At the bottom of the hill, I made the route’s only turn, which would lead us back to where our cars were parked. This stretch of road had some rolling hills, but the gentle breeze was picking up and fanning me off. Two miles later, I passed my car on the side of the road and dropped off my water bottle and shirt. I strode to the stop sign at the highway intersection and tagged it to complete the traditional run. Mark stood by with a camera to catch me as I strode by.
My first order of business was to get out of my shoes and examine my toe. Not too bad, but the pounded toenail likely was not going to stay on much longer. My GPS read just shy of 15 miles, so I hopped up and ran another ¼ mile in bare feet. Then I collected my coveted MTC shirt and headed to the fold-out table Mark had equipped with snacks and treats.
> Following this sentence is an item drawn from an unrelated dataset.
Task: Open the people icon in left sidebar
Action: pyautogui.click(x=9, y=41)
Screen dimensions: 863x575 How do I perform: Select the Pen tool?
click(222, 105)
As I gorged myself on M&Ms, pretzels, Pringles, and homemade cookies, other runners trickled in and collected their shirts. I spent quite a bit of time getting to know the group and talking shop about training, upcoming races, and common runners we all knew. I look forward to seeing many of my new friends again at MTC’s Hinson Lake 24 Hour Classic in late September. If the experience I had at the shirt run is indicative of the friendliness and hospitality of all Mangum Track Club events (I’m sure it is), I look forward to a very rewarding weekend of running!
Merrell Bare Access: A great zero drop shoe with some cushion to allow for minimalist running over long distances without too much pounding on the feet. If only I had not messed with the laces…
Nathan Quick-Draw handheld water bottle: You forget you are carrying it after a while. Great on a long run where you are not sure where water stops will be.
I dedicated the day’s run to the late Micah True, also known as El Caballo Blanco, a mysterious veteran ultra runner from Colorado who had exiled himself from high-profile civilization to live and run as the Tarahumara of Mexico did. Caballo had been missing after having gone on a run a few days prior. I read of the finding of his body that morning before leaving for Ellerbe. Run free, Caballo, run free.